> EXERCISE DETAILS: Begin your transcription at the line containing "The width and height of the screenshot is (586, 330)." and continue it, word for word, to the final line below. Include only those lines and skip the pictures.

Dataset entries
=== Begin Enclosure ===

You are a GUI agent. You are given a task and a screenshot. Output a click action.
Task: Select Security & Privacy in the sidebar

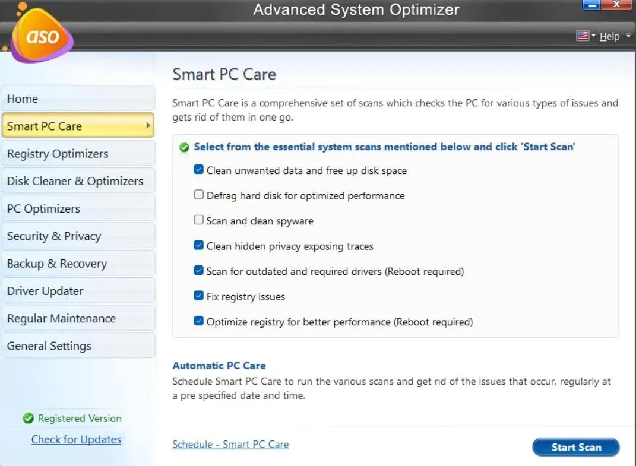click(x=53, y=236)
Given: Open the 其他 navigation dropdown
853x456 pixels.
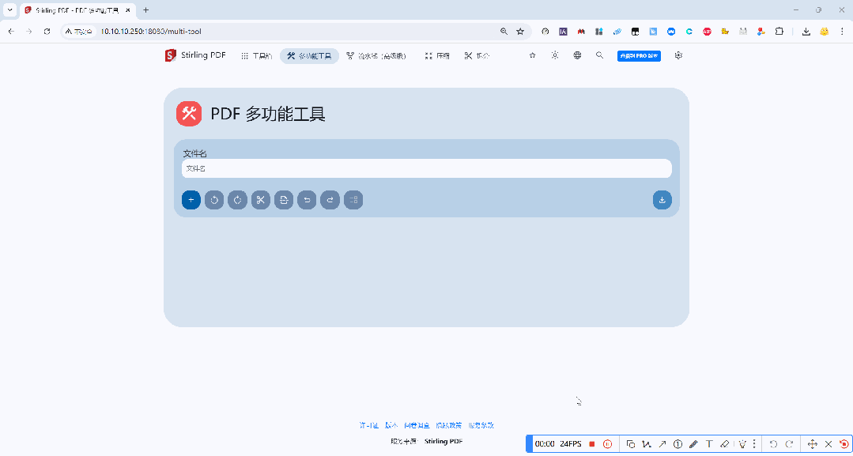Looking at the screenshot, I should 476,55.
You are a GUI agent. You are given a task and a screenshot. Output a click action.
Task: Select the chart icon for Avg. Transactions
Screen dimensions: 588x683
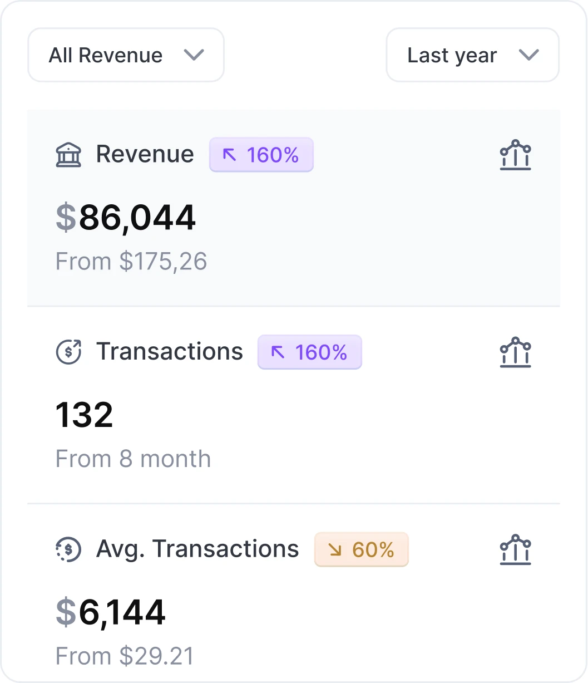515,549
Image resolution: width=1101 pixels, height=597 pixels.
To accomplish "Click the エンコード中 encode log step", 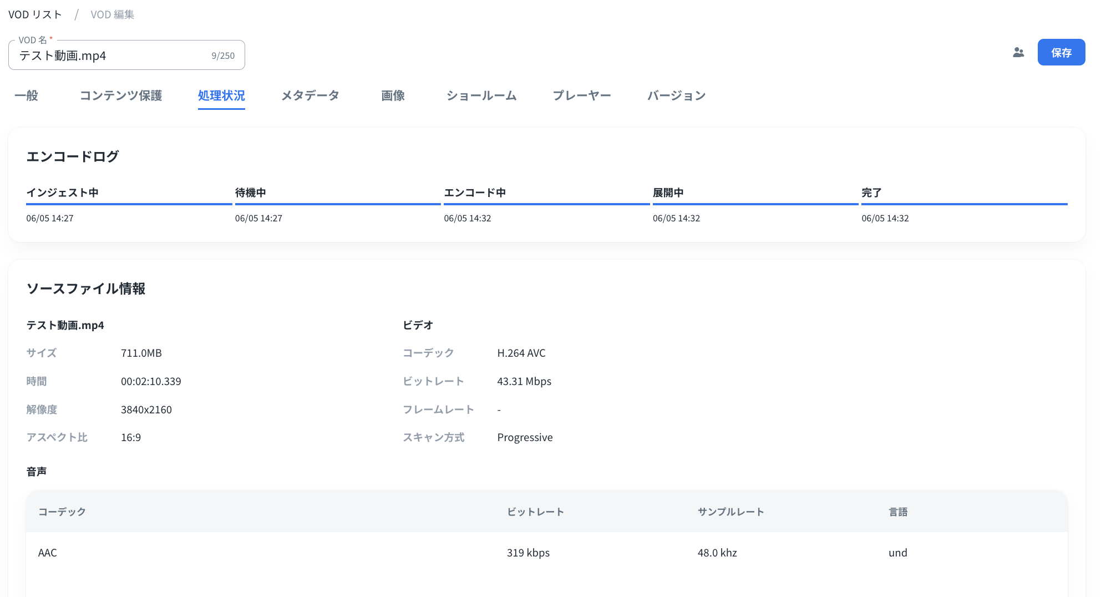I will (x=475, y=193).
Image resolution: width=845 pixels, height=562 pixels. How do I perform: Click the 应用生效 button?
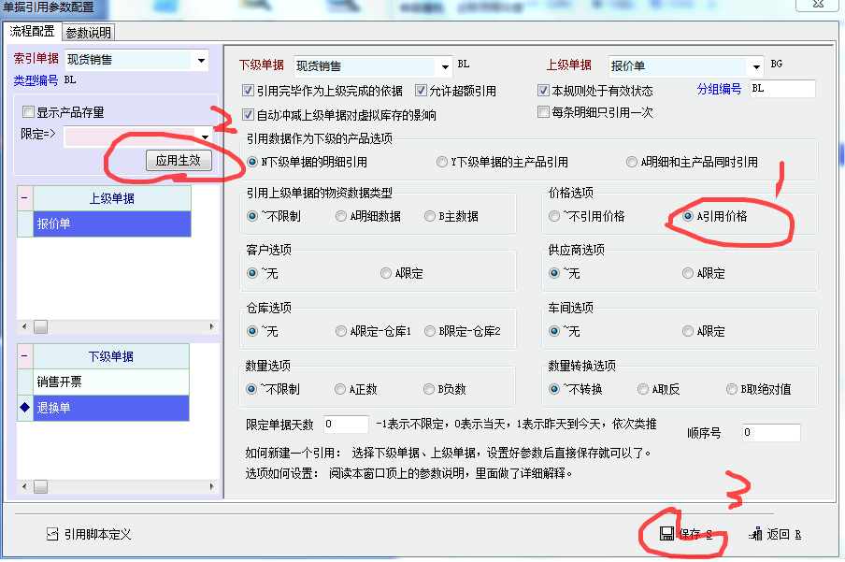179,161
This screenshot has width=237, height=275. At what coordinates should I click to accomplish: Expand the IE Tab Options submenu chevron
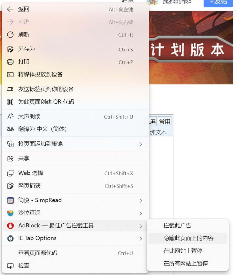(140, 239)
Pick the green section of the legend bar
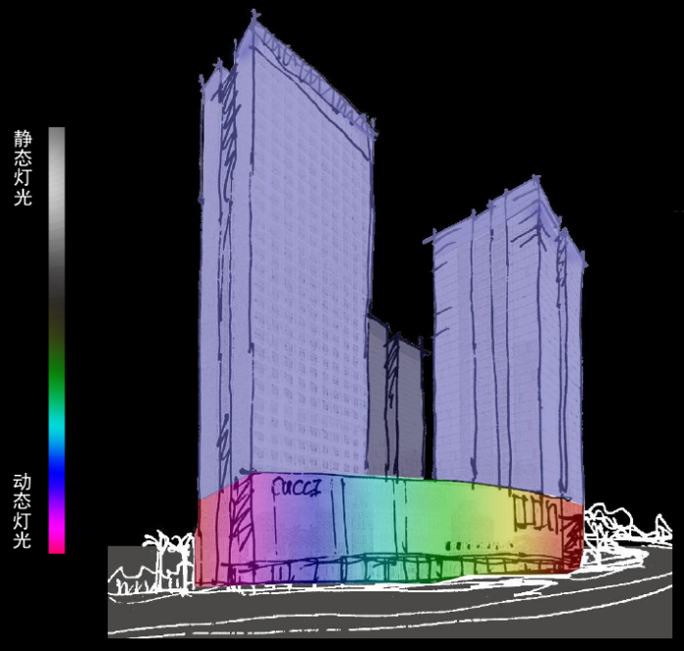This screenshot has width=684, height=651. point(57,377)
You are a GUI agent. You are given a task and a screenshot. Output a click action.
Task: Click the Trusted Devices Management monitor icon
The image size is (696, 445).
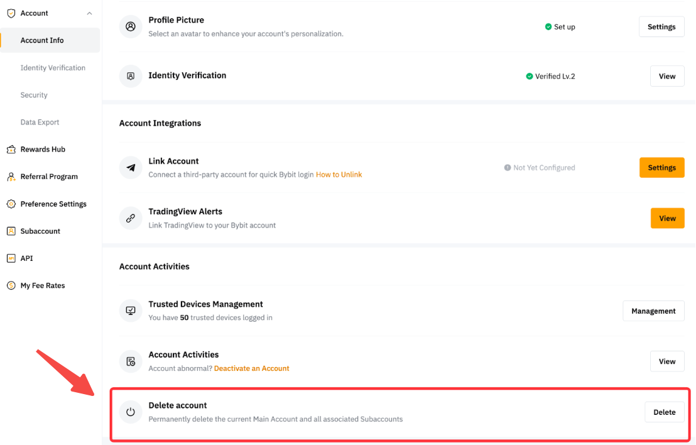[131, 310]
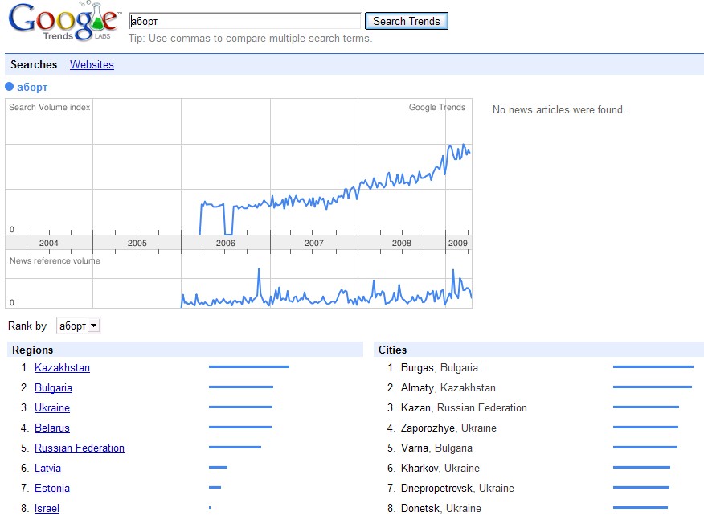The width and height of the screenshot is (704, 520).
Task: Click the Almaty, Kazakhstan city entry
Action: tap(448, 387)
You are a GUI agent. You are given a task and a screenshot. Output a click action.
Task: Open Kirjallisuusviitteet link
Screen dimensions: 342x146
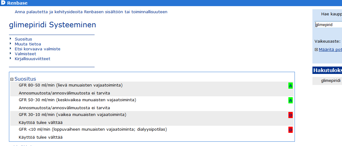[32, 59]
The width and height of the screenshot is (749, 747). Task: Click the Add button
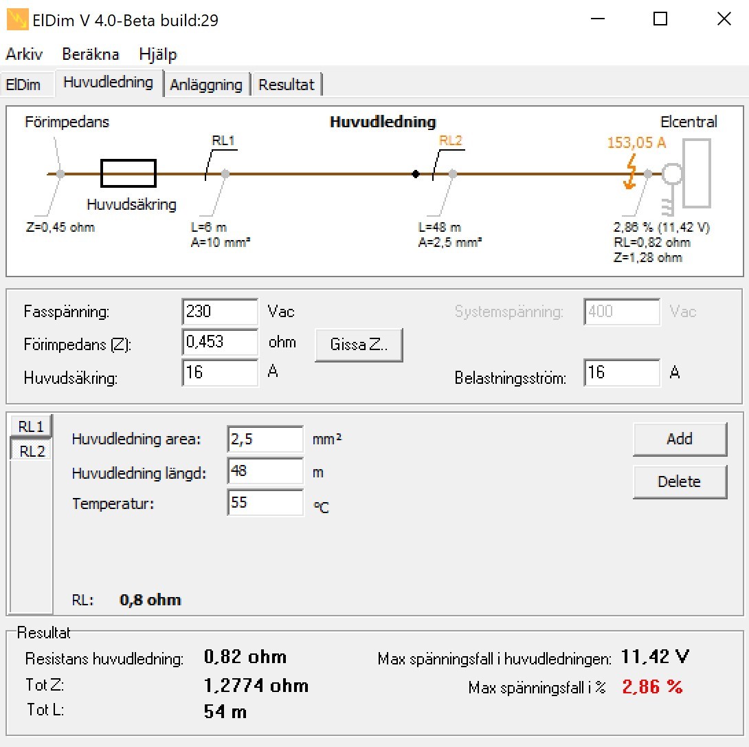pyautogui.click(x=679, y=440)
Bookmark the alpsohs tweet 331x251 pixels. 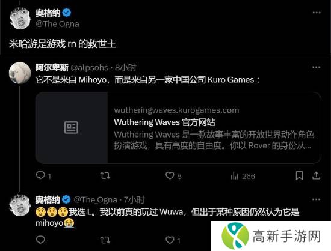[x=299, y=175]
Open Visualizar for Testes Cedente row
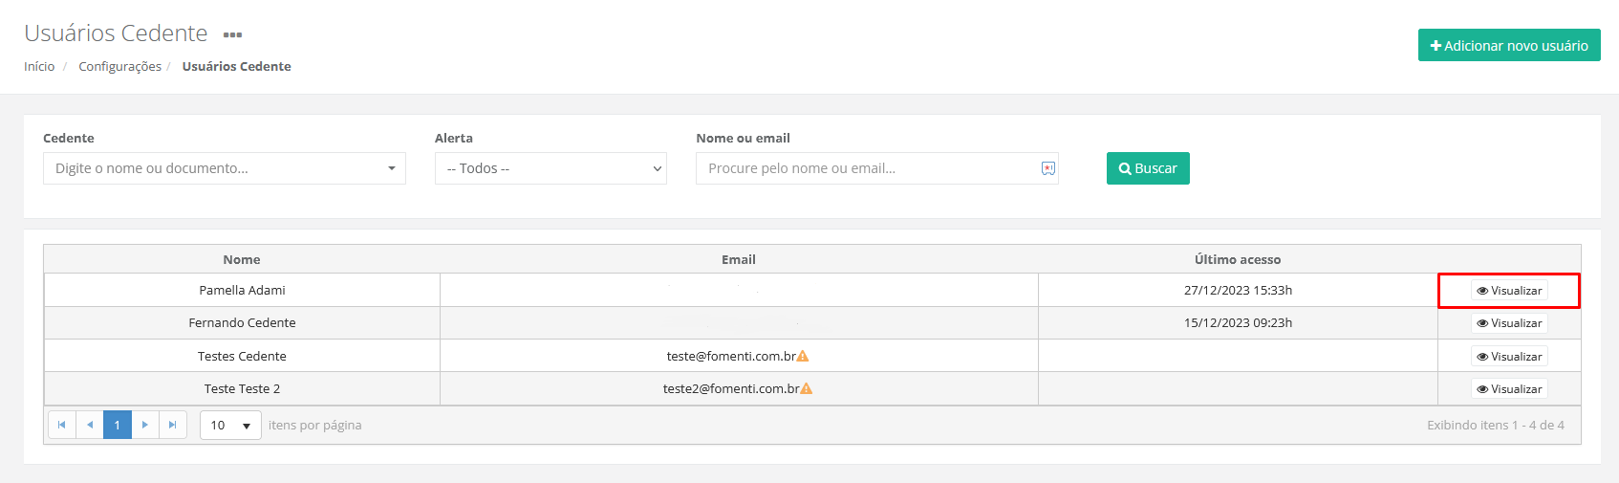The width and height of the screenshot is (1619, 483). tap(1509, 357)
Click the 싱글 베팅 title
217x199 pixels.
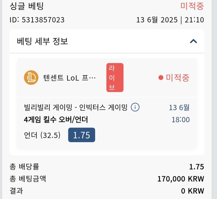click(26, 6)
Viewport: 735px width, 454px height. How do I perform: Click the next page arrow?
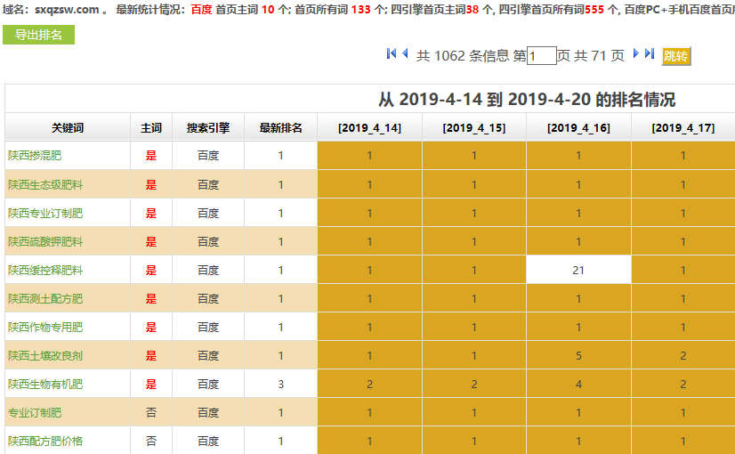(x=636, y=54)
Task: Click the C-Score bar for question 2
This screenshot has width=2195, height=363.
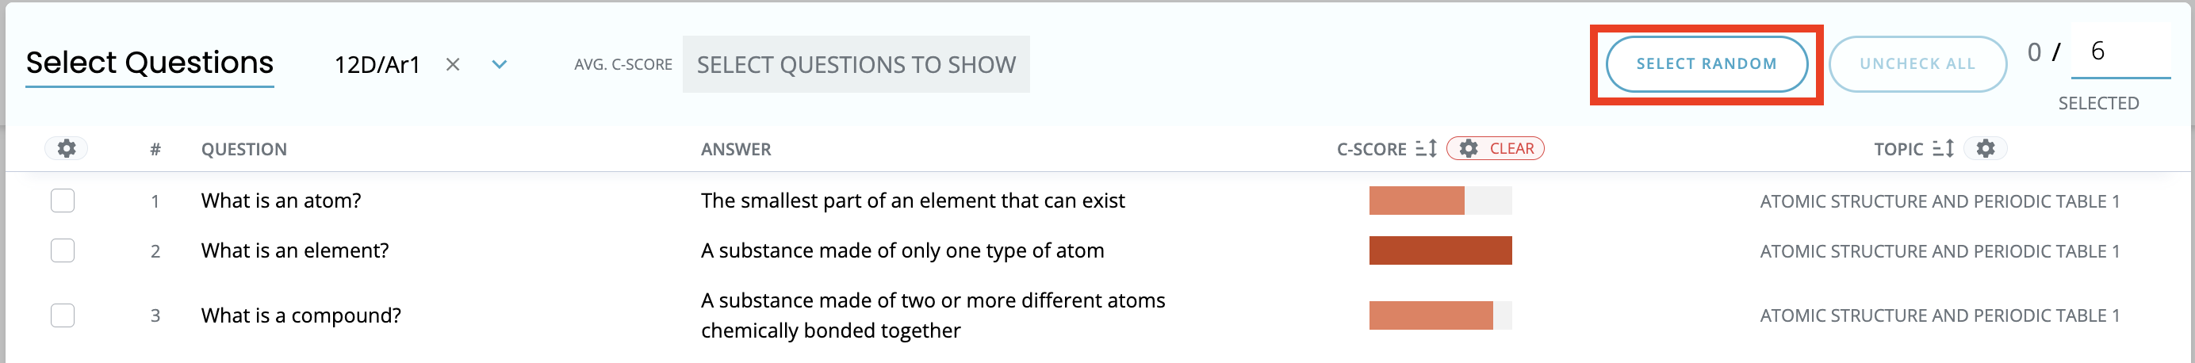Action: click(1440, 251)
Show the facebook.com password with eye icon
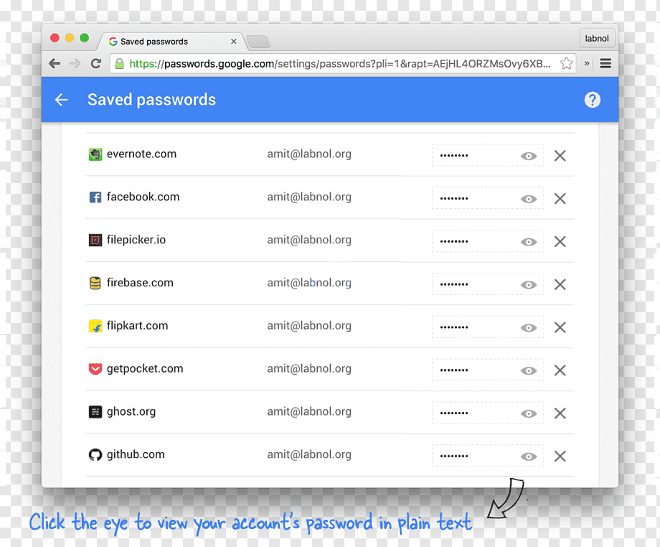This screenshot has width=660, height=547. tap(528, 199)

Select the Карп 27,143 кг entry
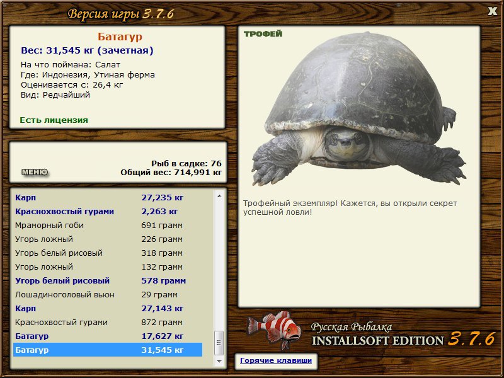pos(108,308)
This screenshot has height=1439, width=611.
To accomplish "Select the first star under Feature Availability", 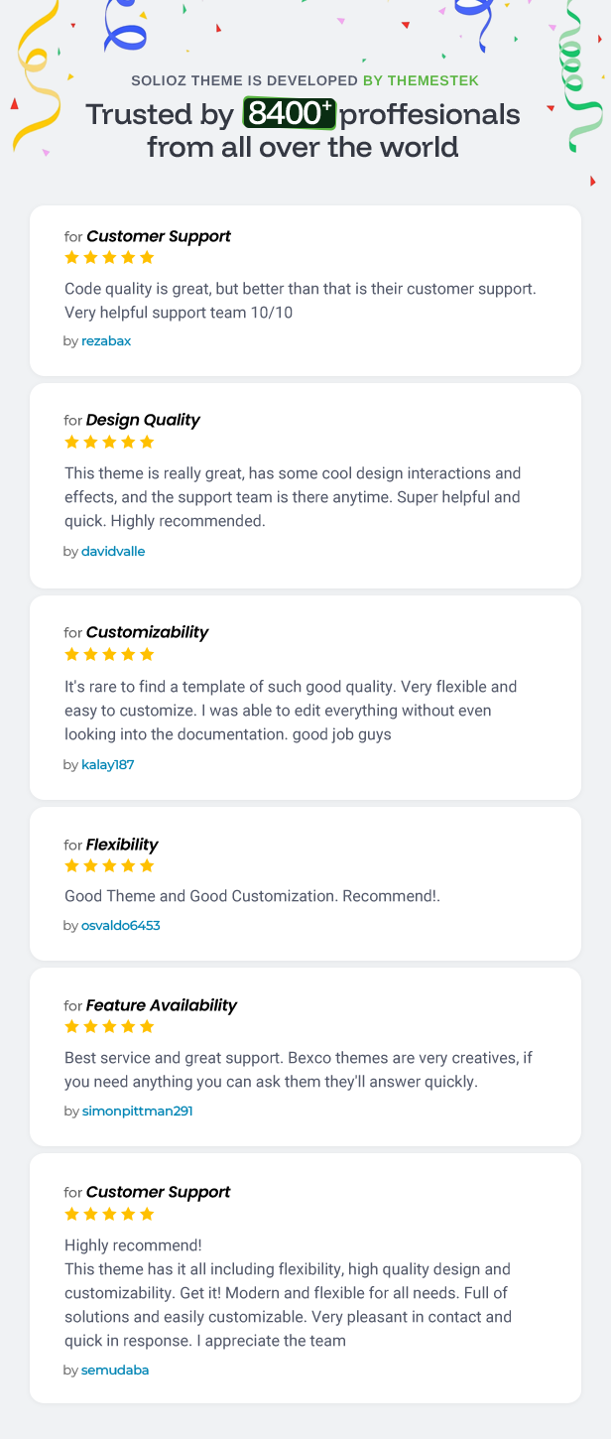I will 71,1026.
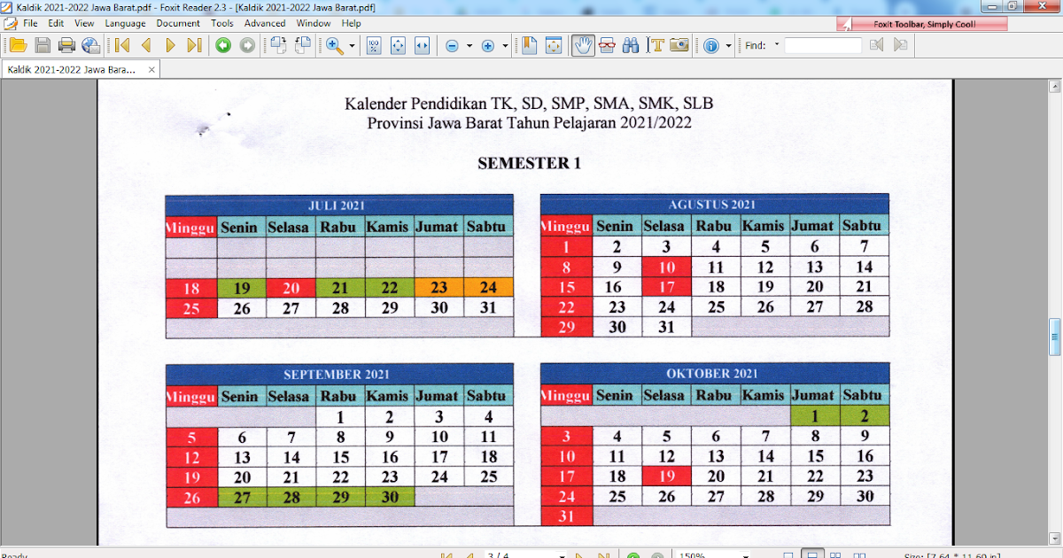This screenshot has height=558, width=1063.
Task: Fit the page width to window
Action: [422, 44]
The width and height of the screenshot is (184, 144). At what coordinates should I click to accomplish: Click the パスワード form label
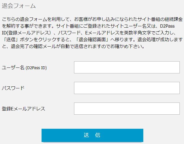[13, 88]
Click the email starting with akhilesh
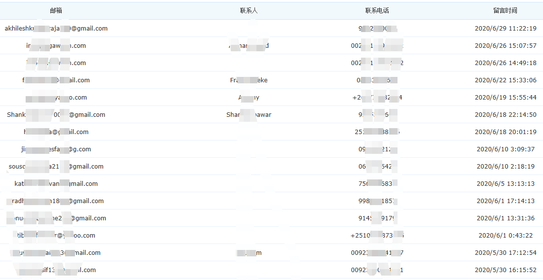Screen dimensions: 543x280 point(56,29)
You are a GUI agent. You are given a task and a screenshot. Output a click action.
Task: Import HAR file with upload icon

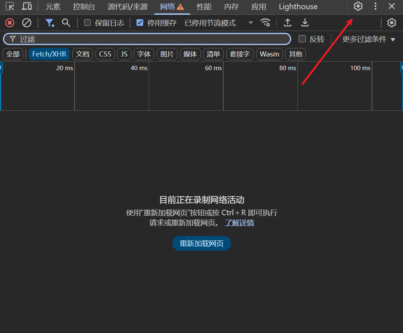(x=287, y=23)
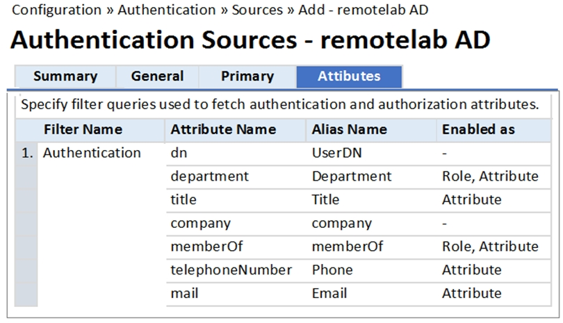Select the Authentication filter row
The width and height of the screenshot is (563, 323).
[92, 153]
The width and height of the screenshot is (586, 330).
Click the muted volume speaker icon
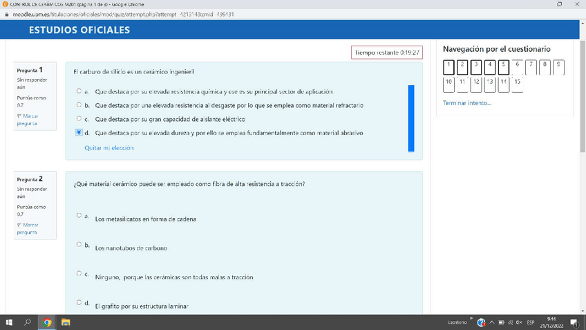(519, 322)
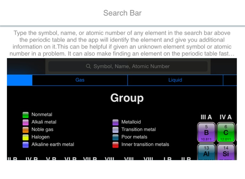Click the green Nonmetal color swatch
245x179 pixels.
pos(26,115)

=== End Enclosure ===

> OUTPUT FOR THIS EXERCISE:
The width and height of the screenshot is (586, 330).
Click the muted volume speaker icon
(519, 322)
Click the green Nonmetal color swatch
245x179 pixels.
pos(26,115)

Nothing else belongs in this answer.